A total of 123 pesticides have been detected by the DEC in drinking water wells on Long Island. Among the most prevalent and toxic are atrazine, metalaxyl, and imidacloprid. Though it was banned in Europe, atrazine is one of the most widely used herbicides in the U.S. and has been linked to cancer. Metalaxyl is a fungicide that can cause kidney and liver damage, and it is toxic to birds. Imidacloprid, a chemical that is toxic to fish and shellfish, is found in many common products for lawns, pets, and in households.

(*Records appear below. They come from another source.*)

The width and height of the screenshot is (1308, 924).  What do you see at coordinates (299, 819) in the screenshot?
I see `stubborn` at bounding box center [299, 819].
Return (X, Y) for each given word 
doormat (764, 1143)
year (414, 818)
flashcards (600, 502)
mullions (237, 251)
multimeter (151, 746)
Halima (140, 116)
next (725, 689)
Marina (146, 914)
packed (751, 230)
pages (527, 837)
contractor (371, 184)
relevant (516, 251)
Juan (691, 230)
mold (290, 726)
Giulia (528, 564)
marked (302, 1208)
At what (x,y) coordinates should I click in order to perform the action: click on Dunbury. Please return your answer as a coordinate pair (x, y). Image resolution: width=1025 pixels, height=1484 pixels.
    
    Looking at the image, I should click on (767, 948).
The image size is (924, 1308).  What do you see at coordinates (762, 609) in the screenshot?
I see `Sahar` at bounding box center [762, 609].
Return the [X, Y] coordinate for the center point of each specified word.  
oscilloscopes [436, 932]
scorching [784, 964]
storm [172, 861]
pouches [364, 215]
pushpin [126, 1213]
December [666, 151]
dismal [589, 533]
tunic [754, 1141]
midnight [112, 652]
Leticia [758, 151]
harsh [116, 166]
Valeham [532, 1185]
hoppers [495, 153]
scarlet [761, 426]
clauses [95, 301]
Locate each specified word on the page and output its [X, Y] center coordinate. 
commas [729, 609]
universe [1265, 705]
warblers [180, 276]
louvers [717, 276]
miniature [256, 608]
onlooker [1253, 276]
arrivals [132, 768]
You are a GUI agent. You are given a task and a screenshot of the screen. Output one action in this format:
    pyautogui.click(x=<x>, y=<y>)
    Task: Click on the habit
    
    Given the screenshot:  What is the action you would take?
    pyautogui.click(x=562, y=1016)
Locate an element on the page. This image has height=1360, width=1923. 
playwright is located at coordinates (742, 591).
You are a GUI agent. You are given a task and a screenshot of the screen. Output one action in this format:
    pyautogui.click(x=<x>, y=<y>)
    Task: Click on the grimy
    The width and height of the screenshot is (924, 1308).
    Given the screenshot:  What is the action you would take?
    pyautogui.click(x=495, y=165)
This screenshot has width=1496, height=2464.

This chemical has been found in wells clustered throughout the North Fork of Long Island, with some wells revealing imadacloprid in concentrations that exceed drinking water standards by 800 percent.
"When the pesticide Temik was found in over 1,000 Long Island wells in 1979, we learned that local conditions can have a major impact on the fate of pesticides in our environment," said DeLuca. "Today, we face a rising level of new pesticide threats to Long Island's drinking water and we must confront these threats with the same conviction that got Temik out of the local market nearly 35 years ago."
Organizations involved in this endeavor include ABCO, Citizens Campaign for the Environment, Friends of the Bay, Group for the East End, Sierra Club LI Group, Long Island Pine Barrens Society, and Sustainability Institute at Molloy College.
Group for the East End protects and restores the environment of eastern Long Island through education, citizen action, and professional advocacy.